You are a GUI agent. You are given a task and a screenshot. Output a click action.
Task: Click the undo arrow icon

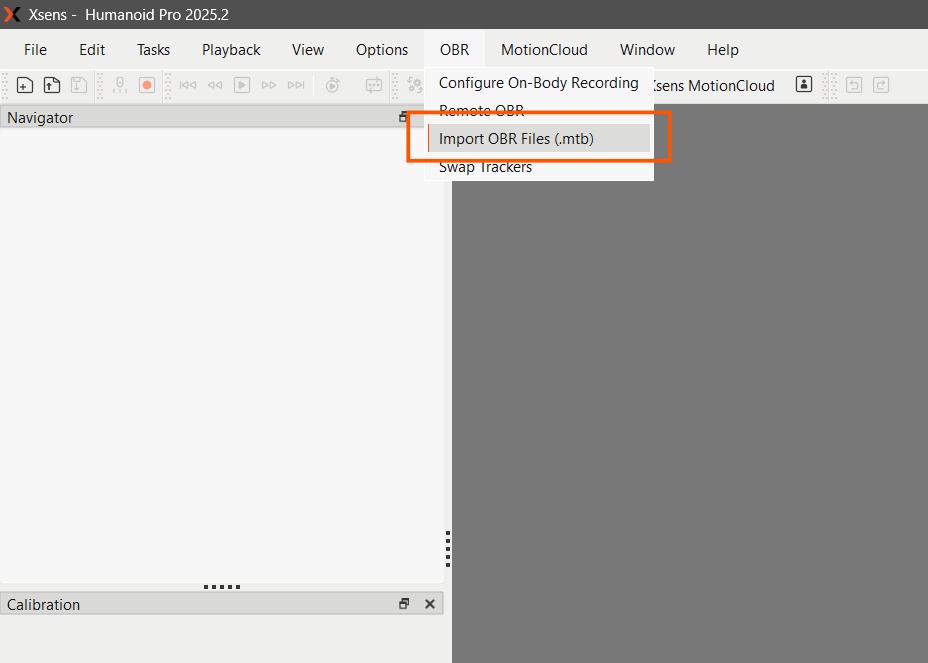tap(854, 85)
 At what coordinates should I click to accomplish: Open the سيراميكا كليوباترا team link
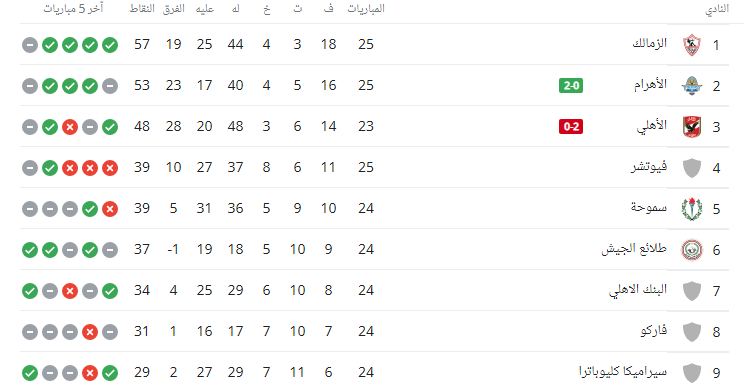point(623,372)
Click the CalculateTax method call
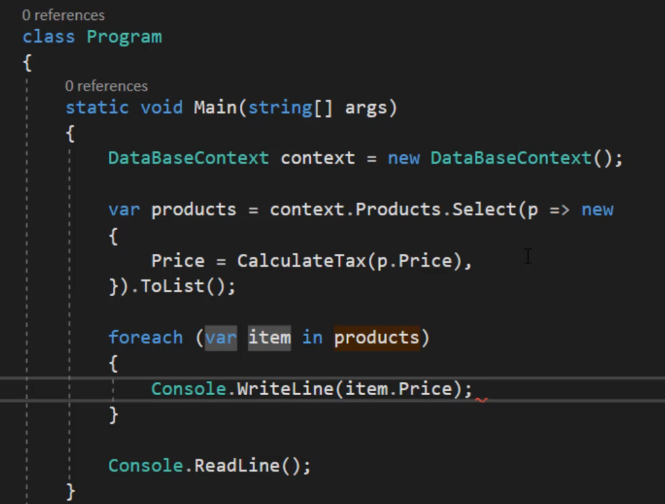The width and height of the screenshot is (665, 504). point(302,261)
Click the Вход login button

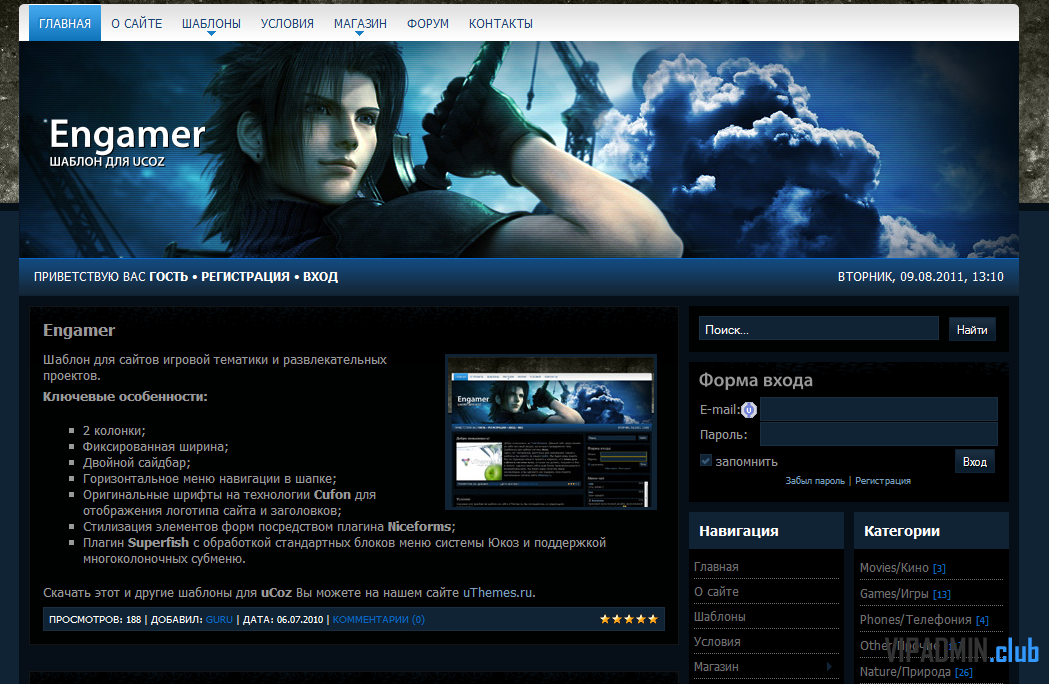(x=974, y=461)
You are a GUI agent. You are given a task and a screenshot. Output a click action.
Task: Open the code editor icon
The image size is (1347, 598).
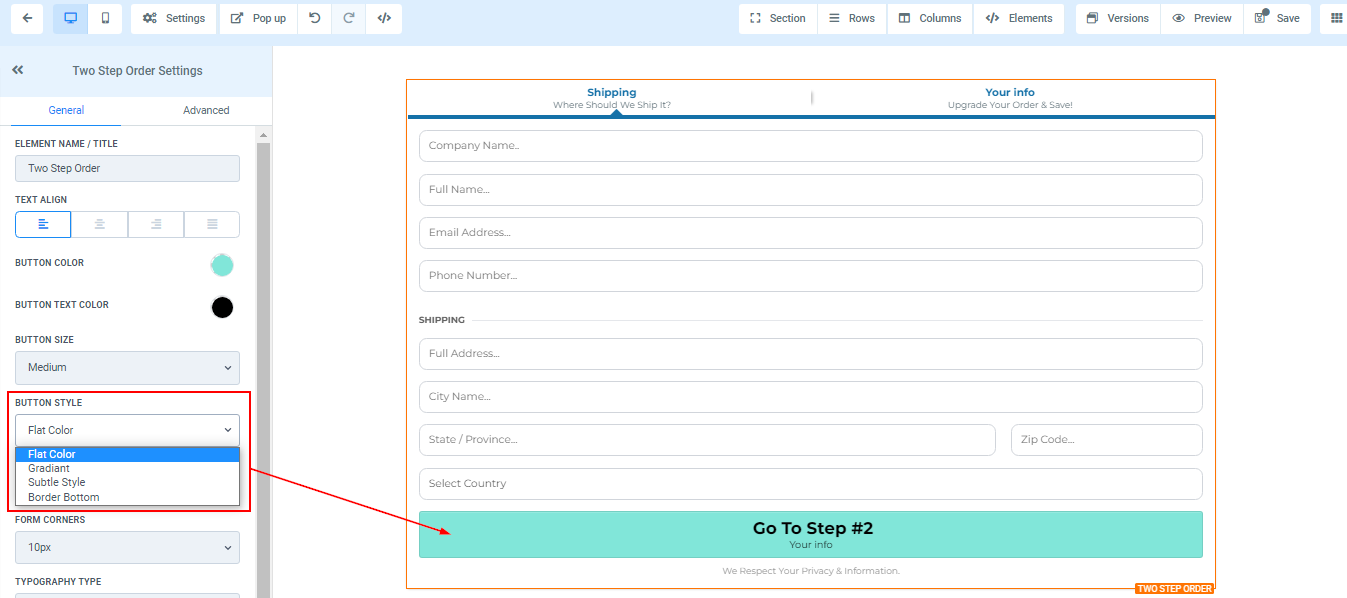(384, 18)
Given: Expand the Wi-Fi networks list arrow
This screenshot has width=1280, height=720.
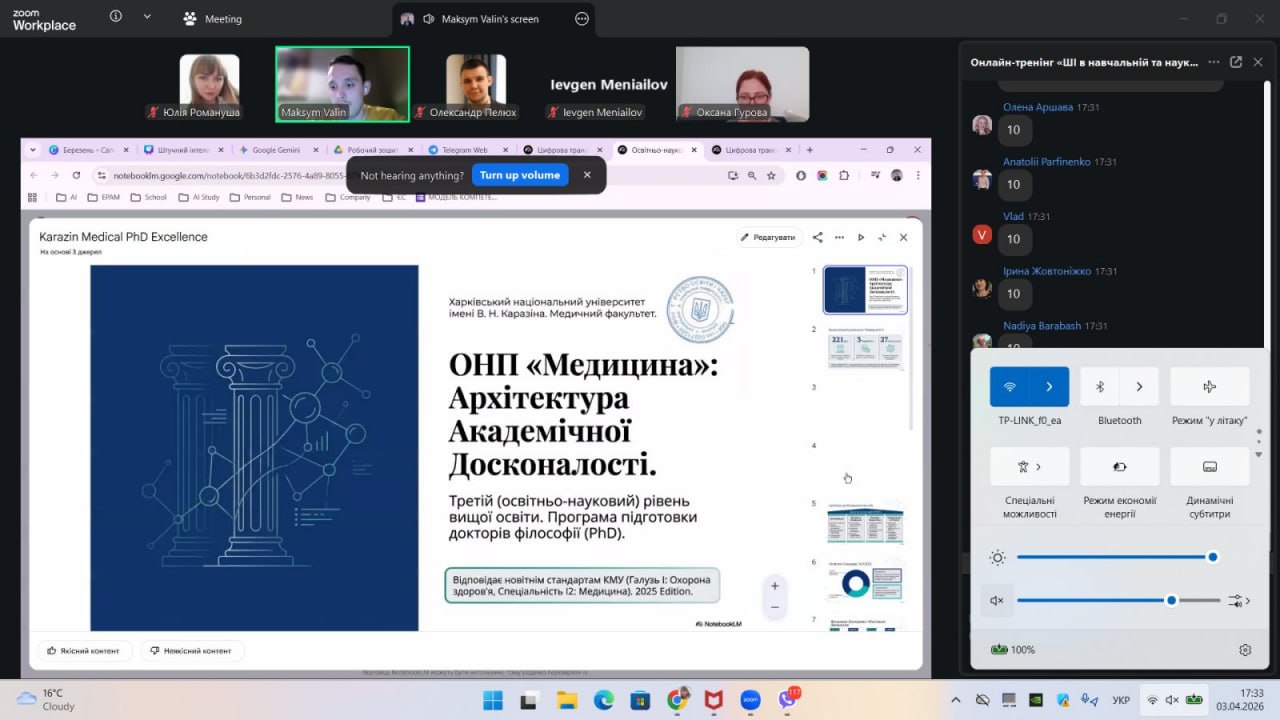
- - - - -
* **What you are asked to do**
Transcribe the listing in full. Leave the pictures out.

* **Result**
You are a GUI agent. You are given a task and a screenshot. Output a click action.
Task: Click the undo arrow icon

tap(854, 85)
 At what coordinates should I click to accomplish: Open the سيراميكا كليوباترا team link
point(623,372)
Click the CalculateTax method call
The width and height of the screenshot is (665, 504). point(302,261)
Click the Вход login button

(x=974, y=461)
You are a GUI agent. You are given a task and a screenshot. Output a click action.
Task: Open the code editor icon
The image size is (1347, 598).
(384, 18)
Given: Expand the Wi-Fi networks list arrow
This screenshot has width=1280, height=720.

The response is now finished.